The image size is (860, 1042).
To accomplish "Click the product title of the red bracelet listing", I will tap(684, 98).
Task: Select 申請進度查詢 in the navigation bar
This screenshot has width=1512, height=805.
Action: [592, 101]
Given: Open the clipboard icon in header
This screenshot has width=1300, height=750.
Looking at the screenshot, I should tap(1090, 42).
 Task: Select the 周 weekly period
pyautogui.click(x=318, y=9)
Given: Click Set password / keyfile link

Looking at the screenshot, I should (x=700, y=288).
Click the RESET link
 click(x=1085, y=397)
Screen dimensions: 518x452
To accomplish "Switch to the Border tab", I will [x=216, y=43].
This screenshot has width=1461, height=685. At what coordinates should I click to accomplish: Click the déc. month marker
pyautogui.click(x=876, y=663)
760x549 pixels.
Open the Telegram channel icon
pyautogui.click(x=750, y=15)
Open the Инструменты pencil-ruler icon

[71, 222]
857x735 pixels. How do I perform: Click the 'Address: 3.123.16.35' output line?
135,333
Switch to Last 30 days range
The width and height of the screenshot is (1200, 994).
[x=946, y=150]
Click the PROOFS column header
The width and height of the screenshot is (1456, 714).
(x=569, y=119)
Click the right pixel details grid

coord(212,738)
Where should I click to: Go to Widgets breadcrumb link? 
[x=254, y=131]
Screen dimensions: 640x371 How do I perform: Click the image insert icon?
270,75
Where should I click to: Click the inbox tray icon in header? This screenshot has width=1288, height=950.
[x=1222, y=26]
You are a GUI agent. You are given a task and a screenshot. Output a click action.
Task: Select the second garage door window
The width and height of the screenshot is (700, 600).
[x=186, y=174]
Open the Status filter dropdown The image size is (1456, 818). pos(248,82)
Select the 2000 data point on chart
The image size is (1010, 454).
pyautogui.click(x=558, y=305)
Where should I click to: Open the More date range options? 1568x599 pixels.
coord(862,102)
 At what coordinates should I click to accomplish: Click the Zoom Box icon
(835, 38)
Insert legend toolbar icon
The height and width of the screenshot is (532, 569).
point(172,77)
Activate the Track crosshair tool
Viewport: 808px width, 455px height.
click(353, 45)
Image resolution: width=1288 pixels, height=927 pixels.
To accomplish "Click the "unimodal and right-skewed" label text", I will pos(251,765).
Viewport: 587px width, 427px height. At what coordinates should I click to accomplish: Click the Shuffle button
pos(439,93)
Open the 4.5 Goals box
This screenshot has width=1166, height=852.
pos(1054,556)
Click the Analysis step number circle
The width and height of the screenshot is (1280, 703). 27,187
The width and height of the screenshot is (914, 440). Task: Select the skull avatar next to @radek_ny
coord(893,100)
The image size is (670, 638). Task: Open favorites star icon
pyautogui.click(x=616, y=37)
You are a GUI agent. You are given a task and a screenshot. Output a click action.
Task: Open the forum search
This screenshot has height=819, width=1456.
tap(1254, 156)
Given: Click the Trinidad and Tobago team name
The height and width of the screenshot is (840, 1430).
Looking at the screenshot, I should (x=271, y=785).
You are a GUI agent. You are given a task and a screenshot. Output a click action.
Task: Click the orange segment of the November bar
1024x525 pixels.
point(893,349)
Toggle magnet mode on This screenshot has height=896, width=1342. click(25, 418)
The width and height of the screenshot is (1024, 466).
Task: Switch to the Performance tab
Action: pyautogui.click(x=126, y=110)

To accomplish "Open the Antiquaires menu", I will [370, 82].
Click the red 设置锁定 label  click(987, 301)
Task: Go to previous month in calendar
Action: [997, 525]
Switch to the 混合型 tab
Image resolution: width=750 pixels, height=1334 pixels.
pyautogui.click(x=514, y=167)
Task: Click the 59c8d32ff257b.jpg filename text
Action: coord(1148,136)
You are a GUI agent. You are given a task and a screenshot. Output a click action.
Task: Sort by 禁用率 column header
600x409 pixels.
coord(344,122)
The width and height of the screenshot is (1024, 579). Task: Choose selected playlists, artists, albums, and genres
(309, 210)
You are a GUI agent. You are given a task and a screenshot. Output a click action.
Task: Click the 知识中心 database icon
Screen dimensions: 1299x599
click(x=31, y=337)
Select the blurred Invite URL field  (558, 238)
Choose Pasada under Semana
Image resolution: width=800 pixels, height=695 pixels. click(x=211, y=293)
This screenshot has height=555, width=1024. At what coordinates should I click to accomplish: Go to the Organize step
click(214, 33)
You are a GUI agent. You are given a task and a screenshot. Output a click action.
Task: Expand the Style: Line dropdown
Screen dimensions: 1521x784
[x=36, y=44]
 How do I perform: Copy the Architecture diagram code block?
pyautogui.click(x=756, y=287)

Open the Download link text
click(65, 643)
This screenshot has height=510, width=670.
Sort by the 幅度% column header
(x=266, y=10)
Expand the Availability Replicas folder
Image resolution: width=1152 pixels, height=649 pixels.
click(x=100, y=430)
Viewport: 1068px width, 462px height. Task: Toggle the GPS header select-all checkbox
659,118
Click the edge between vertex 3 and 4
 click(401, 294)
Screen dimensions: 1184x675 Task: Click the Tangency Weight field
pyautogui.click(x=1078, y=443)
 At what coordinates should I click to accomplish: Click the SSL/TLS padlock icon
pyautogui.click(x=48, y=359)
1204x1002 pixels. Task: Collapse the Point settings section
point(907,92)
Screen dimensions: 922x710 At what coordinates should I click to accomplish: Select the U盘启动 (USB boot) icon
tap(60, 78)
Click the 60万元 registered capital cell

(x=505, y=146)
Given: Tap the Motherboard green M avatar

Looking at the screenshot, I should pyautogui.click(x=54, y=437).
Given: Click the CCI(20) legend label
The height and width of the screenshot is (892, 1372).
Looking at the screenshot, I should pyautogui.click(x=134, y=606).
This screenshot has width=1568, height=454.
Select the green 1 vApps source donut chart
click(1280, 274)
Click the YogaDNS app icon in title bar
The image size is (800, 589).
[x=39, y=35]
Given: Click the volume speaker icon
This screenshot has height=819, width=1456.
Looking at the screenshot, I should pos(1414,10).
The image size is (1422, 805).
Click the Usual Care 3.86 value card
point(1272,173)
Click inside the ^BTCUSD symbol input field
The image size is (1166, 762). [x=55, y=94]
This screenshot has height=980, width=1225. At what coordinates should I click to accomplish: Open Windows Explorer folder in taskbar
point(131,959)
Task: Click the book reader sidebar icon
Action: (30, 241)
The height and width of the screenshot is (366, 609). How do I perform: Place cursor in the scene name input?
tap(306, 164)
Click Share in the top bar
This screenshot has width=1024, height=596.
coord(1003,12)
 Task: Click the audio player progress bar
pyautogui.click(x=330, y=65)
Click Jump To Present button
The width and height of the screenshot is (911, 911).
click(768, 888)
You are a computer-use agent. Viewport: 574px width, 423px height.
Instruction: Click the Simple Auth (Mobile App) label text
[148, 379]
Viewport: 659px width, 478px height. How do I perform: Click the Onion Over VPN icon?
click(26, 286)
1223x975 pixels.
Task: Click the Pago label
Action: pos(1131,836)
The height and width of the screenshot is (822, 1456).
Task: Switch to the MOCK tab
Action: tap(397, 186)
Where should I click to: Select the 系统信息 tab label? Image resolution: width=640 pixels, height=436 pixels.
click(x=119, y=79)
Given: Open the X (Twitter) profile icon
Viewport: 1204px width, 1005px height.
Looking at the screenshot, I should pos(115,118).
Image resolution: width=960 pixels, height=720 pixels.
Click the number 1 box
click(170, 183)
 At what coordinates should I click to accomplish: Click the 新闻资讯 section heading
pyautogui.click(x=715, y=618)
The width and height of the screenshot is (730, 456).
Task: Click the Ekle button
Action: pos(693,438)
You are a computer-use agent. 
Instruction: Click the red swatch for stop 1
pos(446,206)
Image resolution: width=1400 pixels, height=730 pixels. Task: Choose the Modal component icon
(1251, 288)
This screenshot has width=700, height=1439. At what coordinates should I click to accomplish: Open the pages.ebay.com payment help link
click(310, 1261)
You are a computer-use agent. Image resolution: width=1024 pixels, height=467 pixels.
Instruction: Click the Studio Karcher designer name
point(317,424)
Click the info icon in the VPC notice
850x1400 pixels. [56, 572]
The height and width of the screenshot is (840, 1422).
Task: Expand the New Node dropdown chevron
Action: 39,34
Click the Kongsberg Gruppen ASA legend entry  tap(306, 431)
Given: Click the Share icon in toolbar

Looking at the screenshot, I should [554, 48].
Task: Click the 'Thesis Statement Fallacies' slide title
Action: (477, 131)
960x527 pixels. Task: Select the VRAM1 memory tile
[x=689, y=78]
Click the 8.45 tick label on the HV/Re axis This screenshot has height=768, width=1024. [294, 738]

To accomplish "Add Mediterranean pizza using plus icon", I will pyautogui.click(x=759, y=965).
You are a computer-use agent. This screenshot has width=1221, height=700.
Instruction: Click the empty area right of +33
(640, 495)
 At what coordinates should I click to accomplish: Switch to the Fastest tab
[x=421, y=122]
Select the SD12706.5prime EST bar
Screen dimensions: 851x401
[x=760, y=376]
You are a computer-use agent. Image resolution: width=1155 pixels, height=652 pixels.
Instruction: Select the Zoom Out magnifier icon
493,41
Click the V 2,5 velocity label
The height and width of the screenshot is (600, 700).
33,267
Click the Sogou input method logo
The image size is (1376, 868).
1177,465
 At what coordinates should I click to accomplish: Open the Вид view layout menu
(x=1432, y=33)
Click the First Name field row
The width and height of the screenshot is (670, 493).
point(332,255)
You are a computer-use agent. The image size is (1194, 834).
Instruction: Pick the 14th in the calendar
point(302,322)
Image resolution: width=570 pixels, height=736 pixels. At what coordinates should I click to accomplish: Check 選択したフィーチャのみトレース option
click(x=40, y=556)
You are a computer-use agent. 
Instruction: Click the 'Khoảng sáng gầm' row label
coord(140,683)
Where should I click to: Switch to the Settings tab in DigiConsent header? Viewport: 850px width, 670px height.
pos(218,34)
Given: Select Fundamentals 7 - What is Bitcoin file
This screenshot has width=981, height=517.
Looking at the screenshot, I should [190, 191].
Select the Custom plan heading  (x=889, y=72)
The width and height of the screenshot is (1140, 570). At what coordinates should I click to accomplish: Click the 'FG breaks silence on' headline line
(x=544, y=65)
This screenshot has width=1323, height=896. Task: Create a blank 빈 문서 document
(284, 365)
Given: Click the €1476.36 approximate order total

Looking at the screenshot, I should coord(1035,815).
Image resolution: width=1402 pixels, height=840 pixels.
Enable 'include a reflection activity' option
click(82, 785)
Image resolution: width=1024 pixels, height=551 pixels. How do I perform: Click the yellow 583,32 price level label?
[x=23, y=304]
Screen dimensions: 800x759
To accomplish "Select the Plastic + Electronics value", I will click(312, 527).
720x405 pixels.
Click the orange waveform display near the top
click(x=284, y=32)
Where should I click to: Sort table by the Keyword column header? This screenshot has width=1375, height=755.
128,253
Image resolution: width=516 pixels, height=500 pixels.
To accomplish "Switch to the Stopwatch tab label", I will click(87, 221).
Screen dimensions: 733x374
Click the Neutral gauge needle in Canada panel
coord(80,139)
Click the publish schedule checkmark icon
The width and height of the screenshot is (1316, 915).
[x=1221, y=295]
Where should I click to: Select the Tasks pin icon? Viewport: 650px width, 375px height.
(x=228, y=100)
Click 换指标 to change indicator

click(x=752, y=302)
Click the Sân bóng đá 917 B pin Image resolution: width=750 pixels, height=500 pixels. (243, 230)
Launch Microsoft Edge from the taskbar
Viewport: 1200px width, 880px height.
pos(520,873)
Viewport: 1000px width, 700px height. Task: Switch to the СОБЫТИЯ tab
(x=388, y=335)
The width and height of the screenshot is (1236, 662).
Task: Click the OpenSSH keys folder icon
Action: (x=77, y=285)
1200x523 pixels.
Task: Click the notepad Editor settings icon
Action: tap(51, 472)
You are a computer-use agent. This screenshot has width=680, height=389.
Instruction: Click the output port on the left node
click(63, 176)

The request: Rewrite the data from its beginning through the line containing "pyautogui.click(x=876, y=663)", inclusive, changing "Given" to "Instruction" and leaving everything else unchanged.

Solved problem:
The image size is (860, 1042).
To accomplish "Click the product title of the red bracelet listing", I will tap(684, 98).
Task: Select 申請進度查詢 in the navigation bar
This screenshot has width=1512, height=805.
Action: [592, 101]
Instruction: Open the clipboard icon in header
This screenshot has width=1300, height=750.
Looking at the screenshot, I should tap(1090, 42).
 Task: Select the 周 weekly period
pyautogui.click(x=318, y=9)
Instruction: Click Set password / keyfile link

Looking at the screenshot, I should (x=700, y=288).
Click the RESET link
 click(x=1085, y=397)
Screen dimensions: 518x452
To accomplish "Switch to the Border tab", I will [x=216, y=43].
This screenshot has width=1461, height=685. At what coordinates should I click to accomplish: Click the déc. month marker
pyautogui.click(x=876, y=663)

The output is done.